I have to admit, I was stumped.
Although I’ve helped hundreds of authors to bring their books to reality, I didn’t have a ready answer. Adding to my “stumped-ness” was the fact that she was a university student who happened to be taking a course in writing Historical Non-Fiction, and whose stated career goal was to write health policy. If she didn’t know how to become a writer, what hope was there for the rest of us?
After some consideration, I managed an answer. I told her, “Just write.”
She nodded slowly, then the flow of conversation changed and that was that. I’ve been left thinking I should have had a better answer, but I keep coming back to the same one: Just write.
It occurred to me that people who write as part of their job or for school have several things in common. They have deadlines, topics, and structure. There is a stated goal and a framework. Regular feedback and other influences help them get past their inner critics.
Writers of policy and procedure manuals have people to interview for topic matter, and a table of contents to work from. The inner critic has been silenced by a well-paying contract and meetings with a happy client. The regular client feedback is reaffirming and helps the writer adjust the content and project plan along the way.
Bloggers have created a habit, use an editorial calendar (hopefully) for guidance and structure, and reader comments help them overcome their inner critics.
And students have deadlines and topic guidelines. It doesn’t matter how loudly one’s inner critic is screaming, students must hand in something or jeopardize their grades. The teacher and other students provide feedback and guidance to keep the young writer moving forward.

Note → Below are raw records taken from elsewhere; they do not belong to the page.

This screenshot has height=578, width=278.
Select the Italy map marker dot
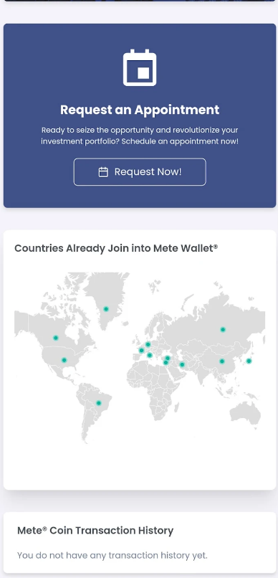click(x=150, y=356)
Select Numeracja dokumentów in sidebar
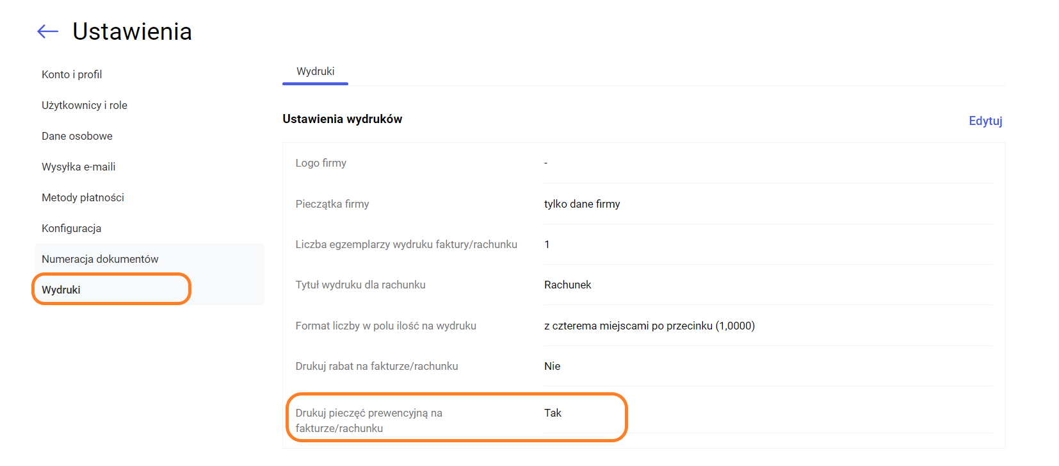 click(x=100, y=259)
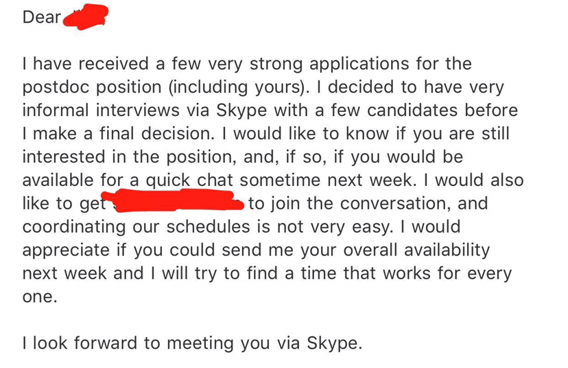Click the word "coordinating"
Screen dimensions: 568x368
(74, 227)
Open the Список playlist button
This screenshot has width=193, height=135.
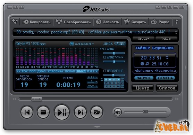pyautogui.click(x=167, y=88)
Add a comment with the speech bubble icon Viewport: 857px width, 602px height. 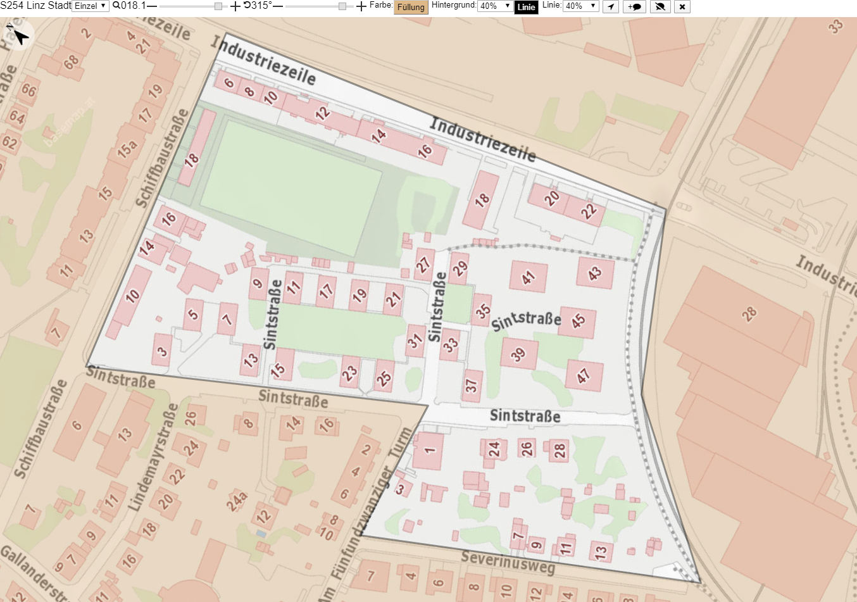point(634,6)
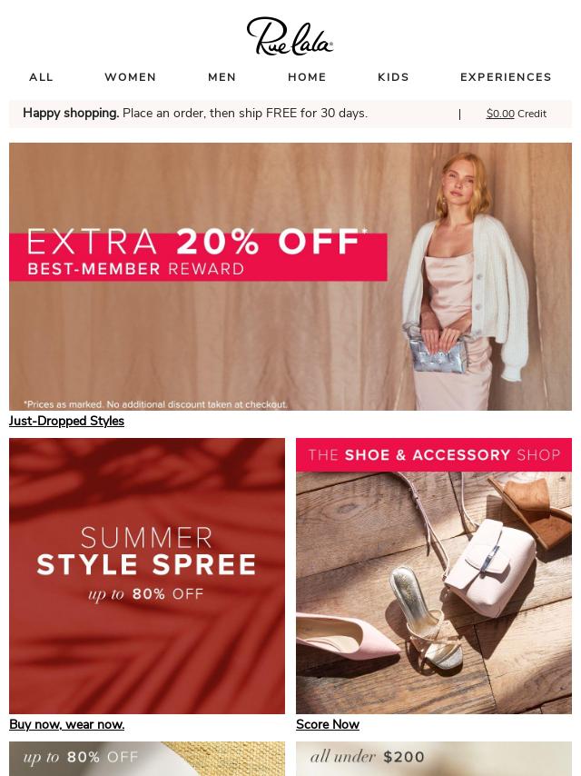Open the Summer Style Spree tile
Image resolution: width=581 pixels, height=776 pixels.
[147, 575]
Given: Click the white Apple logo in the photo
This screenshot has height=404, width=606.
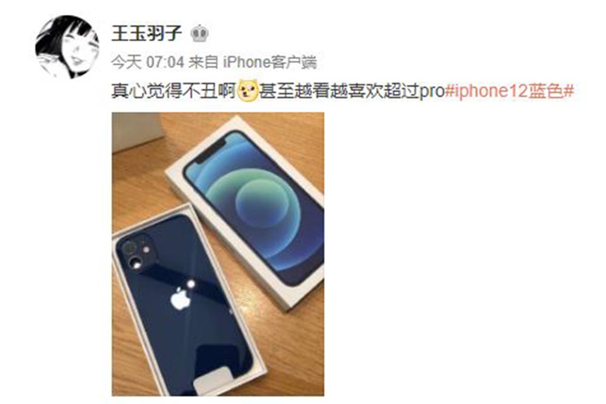Looking at the screenshot, I should coord(180,298).
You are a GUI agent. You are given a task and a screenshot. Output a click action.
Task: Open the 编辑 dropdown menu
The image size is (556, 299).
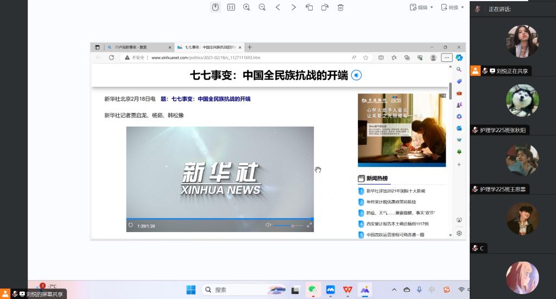422,7

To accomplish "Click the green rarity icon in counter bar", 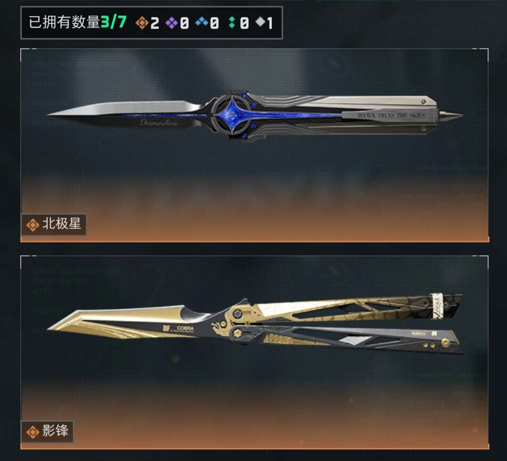I will pyautogui.click(x=232, y=23).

Authors working on their own have none of these supports. So, to become a writer on one’s own, one would need to create a working environment that included these provisions.
In her best seller “The Artist’s Way,” multi-talented author and artist Julia Cameron teaches her students to write three Morning Pages, without fail, every morning. She encourages people to write about anything: your day; your plans; your shopping list; your gripes; your hopes, wishes and dreams; your ideas; your manifesto. The point is to just write. By doing so daily, writing becomes a habit. By writing three pages, you get used to generating a substantial amount of text. By proving to yourself that you can write three pages a day about nothing, you start to become a writer.
So, if you want to write, just write, but create a habit and a plan with deadlines. Know where you are going with your content (this may be easier when writing non-fiction). Finally, silence your inner critic (“The Artist’s Way” has some good ideas on how to do this). Create a working environment that mirrors the supports provided to students and those who write as part of their jobs, and, then, just write!